_What the task requires_
Write out exactly the lines below that run from the one containing "Pause the promo banner carousel" through the one containing "Select the Revenue field name text", both included, with no other lines.

_Recorded data_
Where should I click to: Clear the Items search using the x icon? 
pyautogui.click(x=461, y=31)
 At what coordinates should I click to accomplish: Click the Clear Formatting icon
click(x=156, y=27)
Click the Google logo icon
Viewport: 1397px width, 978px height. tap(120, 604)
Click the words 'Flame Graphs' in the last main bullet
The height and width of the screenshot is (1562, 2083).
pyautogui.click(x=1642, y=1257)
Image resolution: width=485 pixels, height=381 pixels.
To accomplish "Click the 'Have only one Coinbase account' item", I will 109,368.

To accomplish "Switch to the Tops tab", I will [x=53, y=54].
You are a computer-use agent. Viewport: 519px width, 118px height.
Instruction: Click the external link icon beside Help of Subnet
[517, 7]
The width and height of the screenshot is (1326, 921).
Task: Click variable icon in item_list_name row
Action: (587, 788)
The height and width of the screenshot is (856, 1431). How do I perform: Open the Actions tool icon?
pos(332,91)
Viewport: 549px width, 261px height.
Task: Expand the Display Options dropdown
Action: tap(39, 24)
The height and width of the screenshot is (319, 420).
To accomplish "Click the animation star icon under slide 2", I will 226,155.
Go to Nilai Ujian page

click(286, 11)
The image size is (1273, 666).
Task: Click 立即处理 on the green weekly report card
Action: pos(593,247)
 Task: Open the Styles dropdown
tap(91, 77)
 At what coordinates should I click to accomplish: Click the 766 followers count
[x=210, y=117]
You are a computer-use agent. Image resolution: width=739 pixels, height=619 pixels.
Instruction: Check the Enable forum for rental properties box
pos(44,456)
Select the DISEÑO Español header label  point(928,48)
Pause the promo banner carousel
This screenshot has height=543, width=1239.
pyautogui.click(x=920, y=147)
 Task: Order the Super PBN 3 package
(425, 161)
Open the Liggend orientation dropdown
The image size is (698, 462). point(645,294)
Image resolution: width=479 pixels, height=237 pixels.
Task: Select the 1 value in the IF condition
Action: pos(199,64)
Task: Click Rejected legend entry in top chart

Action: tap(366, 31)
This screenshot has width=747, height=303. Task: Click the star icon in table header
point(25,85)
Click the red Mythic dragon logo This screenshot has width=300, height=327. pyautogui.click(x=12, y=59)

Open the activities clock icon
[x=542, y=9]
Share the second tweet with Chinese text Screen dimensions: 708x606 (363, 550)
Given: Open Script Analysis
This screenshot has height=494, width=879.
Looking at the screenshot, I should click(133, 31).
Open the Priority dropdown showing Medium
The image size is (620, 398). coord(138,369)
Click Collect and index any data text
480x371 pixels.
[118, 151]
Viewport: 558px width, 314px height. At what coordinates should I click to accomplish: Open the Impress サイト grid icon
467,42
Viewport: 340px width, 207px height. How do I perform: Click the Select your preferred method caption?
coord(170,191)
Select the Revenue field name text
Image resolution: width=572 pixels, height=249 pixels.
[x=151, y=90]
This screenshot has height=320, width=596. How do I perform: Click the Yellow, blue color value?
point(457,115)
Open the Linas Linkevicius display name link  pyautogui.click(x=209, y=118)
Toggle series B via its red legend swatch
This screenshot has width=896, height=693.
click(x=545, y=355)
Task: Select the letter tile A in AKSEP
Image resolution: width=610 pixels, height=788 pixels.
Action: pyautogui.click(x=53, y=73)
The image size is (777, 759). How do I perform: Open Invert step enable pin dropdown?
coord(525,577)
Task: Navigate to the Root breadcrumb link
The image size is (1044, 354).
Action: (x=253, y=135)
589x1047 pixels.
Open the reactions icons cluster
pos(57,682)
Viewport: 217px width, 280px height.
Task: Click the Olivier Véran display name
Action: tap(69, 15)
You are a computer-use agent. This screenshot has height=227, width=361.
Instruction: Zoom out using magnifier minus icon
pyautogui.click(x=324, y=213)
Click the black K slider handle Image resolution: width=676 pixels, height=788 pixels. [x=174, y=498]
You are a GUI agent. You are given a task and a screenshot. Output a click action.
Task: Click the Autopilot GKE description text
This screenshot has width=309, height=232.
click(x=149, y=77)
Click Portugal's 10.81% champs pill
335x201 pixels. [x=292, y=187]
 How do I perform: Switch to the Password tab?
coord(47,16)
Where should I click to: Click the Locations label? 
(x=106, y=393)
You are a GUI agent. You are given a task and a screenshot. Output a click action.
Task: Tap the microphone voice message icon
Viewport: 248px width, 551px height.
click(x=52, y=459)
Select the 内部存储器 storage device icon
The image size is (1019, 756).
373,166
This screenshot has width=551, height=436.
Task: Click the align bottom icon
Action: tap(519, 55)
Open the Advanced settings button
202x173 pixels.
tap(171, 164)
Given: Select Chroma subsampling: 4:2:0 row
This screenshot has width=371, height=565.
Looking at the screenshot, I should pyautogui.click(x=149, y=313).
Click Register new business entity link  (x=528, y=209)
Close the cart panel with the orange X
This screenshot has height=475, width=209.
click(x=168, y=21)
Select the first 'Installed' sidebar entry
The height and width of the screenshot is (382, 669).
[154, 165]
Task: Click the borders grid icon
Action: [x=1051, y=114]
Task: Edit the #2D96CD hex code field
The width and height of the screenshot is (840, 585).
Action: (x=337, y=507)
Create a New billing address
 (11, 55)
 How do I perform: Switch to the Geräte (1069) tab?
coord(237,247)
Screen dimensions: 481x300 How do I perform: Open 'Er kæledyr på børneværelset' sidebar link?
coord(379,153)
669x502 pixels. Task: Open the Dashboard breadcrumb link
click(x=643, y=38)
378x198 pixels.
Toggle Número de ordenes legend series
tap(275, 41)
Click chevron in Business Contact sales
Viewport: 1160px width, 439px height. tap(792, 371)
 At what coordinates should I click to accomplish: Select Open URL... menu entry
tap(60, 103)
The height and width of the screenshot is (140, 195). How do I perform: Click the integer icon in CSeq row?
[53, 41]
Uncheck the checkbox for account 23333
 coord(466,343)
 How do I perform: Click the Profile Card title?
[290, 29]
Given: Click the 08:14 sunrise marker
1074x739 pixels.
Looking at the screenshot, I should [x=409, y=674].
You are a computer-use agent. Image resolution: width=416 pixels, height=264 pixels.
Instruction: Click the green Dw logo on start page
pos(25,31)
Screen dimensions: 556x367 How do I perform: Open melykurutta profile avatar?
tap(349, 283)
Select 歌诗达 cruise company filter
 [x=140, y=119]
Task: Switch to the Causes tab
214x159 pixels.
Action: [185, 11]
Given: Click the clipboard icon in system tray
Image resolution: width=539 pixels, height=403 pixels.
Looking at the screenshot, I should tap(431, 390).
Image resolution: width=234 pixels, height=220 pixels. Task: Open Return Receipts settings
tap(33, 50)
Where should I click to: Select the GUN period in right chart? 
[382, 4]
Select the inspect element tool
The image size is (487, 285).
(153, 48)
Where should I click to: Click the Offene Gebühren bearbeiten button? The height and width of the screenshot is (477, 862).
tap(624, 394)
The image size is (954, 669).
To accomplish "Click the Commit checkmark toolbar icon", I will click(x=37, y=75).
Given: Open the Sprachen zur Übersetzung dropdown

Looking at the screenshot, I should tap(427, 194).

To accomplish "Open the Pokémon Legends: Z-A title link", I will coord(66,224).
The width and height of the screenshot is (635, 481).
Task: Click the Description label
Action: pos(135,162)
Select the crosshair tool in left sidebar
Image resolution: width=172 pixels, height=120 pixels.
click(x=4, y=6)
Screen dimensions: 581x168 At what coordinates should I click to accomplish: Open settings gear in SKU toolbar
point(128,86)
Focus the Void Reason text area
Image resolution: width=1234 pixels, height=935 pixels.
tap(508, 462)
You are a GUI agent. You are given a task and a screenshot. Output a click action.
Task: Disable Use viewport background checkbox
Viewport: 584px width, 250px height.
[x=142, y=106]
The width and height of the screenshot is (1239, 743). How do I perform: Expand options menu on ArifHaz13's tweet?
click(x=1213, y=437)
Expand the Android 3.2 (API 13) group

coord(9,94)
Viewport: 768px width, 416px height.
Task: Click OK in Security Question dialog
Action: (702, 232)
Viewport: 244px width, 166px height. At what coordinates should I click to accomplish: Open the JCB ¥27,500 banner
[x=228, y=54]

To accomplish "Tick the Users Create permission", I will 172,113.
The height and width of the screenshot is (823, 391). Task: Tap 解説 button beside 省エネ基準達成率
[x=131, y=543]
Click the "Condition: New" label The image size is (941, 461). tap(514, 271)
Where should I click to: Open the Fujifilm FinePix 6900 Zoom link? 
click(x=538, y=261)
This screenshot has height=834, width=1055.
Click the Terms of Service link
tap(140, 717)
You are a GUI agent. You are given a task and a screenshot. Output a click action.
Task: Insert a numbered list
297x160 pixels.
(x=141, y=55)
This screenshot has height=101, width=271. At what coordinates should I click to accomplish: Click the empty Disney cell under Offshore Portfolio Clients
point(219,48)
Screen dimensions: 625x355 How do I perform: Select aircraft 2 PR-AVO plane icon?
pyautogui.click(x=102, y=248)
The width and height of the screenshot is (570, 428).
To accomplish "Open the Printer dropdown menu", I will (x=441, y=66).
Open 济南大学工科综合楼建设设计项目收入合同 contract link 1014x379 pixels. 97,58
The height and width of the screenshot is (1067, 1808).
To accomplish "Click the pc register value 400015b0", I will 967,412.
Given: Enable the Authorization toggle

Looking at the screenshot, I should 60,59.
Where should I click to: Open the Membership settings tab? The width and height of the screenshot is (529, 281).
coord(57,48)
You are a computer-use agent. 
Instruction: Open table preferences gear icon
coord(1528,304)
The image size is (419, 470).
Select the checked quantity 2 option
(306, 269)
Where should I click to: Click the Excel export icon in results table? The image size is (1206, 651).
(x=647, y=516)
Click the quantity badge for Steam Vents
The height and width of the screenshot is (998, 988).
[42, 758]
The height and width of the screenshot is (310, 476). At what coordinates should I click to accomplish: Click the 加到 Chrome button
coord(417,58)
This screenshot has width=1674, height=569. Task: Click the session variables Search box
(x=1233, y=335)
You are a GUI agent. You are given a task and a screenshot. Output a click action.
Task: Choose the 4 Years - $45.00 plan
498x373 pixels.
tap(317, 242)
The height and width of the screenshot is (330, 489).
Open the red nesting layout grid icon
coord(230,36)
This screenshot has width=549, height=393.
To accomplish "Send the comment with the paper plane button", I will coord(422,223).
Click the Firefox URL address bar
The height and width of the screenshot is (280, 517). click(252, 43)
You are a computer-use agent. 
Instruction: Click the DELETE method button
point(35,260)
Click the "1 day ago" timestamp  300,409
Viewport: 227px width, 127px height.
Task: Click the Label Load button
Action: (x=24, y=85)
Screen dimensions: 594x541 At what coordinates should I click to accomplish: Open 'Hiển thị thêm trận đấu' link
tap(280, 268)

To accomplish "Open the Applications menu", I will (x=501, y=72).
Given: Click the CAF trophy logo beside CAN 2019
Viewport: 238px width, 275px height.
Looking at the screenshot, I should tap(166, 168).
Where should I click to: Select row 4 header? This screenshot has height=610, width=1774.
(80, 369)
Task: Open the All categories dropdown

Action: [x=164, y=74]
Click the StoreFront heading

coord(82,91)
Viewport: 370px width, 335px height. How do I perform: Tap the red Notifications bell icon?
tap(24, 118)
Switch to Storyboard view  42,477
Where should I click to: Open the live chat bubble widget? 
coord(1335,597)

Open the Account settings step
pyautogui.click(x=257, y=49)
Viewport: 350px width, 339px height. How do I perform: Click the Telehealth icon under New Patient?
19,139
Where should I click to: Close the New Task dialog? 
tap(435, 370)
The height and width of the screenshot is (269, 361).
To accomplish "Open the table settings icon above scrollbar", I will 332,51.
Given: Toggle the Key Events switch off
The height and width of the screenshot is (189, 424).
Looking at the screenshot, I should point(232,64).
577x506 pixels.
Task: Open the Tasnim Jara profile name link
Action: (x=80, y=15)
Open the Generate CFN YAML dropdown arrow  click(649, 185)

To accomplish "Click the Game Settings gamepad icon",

_Reply to the task_
Pause the promo banner carousel
This screenshot has height=543, width=1239.
pyautogui.click(x=920, y=147)
 Task: Order the Super PBN 3 package
(425, 161)
Open the Liggend orientation dropdown
The image size is (698, 462). point(645,294)
Image resolution: width=479 pixels, height=237 pixels.
Task: Select the 1 value in the IF condition
Action: pos(199,64)
Task: Click Rejected legend entry in top chart

Action: tap(366, 31)
This screenshot has width=747, height=303. Task: Click the star icon in table header
point(25,85)
Click the red Mythic dragon logo This screenshot has width=300, height=327. pyautogui.click(x=12, y=59)

Open the activities clock icon
[x=542, y=9]
Share the second tweet with Chinese text Screen dimensions: 708x606 (363, 550)
Given: Open Script Analysis
This screenshot has height=494, width=879.
Looking at the screenshot, I should click(133, 31).
Open the Priority dropdown showing Medium
The image size is (620, 398). coord(138,369)
Click Collect and index any data text
480x371 pixels.
[118, 151]
Viewport: 558px width, 314px height. At what coordinates should I click to accomplish: Open the Impress サイト grid icon
467,42
Viewport: 340px width, 207px height. How do I perform: Click the Select your preferred method caption?
coord(170,191)
Select the Revenue field name text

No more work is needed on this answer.